Amérique latine – Sergueï Lavrov en Amérique latine : des symboles et une stratégie
Latin America - Sergey Lavrov in Latin America: Symbolism and Strategy
The April visit of Sergey Lavrov (the Russian foreign affairs minister) to Latin America was a show of the Kremlin’s interest in the region and the willingness of the countries he visited to question the system of world governance dominated by the United States.
Sergueï Lavrov, ministre des Affaires étrangères de la Fédération de Russie depuis 2004, a effectué du 18 au 22 avril 2023 une tournée diplomatique en Amérique latine (Brésil, Venezuela et Cuba). Il a pu, à cette occasion, rappeler la dimension globale de la diplomatie russe. La politique, la symbolique, l’économie et une dose de provocation envers « l’Occident », ont alimenté une visite sur un continent qui affiche une neutralité en demi-teinte (1). Elle doit être saisie dans la diversité qui constitue plus que jamais, une caractéristique de l’Amérique latine.

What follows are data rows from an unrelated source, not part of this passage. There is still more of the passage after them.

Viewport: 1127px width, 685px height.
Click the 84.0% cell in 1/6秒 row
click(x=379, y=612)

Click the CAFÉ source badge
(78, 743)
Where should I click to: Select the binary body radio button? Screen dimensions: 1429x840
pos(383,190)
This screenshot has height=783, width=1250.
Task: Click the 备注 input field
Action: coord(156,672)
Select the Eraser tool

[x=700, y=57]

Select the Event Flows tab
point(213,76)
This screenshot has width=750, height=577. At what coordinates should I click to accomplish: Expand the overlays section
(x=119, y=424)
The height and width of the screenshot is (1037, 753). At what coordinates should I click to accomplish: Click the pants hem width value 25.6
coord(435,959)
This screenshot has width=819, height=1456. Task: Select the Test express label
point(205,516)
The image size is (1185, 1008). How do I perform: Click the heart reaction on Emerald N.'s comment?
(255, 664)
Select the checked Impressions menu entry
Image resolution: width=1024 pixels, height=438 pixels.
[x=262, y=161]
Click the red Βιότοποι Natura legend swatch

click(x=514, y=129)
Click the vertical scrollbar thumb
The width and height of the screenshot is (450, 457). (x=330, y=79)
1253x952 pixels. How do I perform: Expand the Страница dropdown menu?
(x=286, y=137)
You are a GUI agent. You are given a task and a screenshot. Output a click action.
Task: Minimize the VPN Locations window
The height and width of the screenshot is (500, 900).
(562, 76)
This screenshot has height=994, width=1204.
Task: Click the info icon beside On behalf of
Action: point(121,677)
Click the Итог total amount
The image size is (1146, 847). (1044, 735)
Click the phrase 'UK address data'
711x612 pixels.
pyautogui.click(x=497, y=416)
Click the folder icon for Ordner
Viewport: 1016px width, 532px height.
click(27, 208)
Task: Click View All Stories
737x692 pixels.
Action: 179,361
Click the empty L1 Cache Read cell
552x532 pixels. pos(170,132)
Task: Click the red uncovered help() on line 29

Sergueï Lavrov s’est toutefois contenu à des pays qui pouvaient porter une symbolique importante et indispensable pour la Russie, dans un cadre international perturbé par le conflit ukrainien : alliés traditionnels ou retrouvés. Ils incarnent une dimension historique, à l’instar de Cuba et du Nicaragua (2), tous deux partenaires de l’ex-URSS. Transformés en des points chauds de la rivalité Est-Ouest, ils représentent aujourd’hui, un schéma politique marqué par une volonté de rupture avec un ordre mondial né de l’après-Seconde Guerre mondiale. Engagé sur la voie du « socialisme bolivarien » dès l’accession au pouvoir de Hugo Chavez en 1999, le Venezuela s’inscrit dans cette logique. Membre de l’Organisation des pays exportateurs de pétrole (Opep), il est un des pays du monde pouvant compter, malgré les difficultés d’exploitation, sur les principales réserves de pétrole. La présence à Caracas du ministre russe est donc chargée de sens.
Avec le Brésil, Sergueï Lavrov a voulu s’inscrire dans une démonstration de force et de projection d’un système international alternatif : le pays est la première puissance économique d’Amérique latine et membre des BRICS, comme la Russie. Le président Luiz Inacio Lula da Silva (3) qui a pris ses fonctions le 1er janvier 2023 s’est engagé sur la voie d’un activisme international (notamment avec la Chine, l’Europe et les États-Unis) qui le conduisait à se trouver en République populaire de Chine (RPC) tandis que Sergueï Lavrov était à Brasilia. Difficile de ne pas y voir une forme de complémentarité politique permettant au Président brésilien de déployer une critique de l’ordre international, à commencer par les institutions financières nées des Accords de Bretton-Woods (4), en faisant notamment valoir le poids économique des BRICS dans le commerce mondial pour les prochaines années.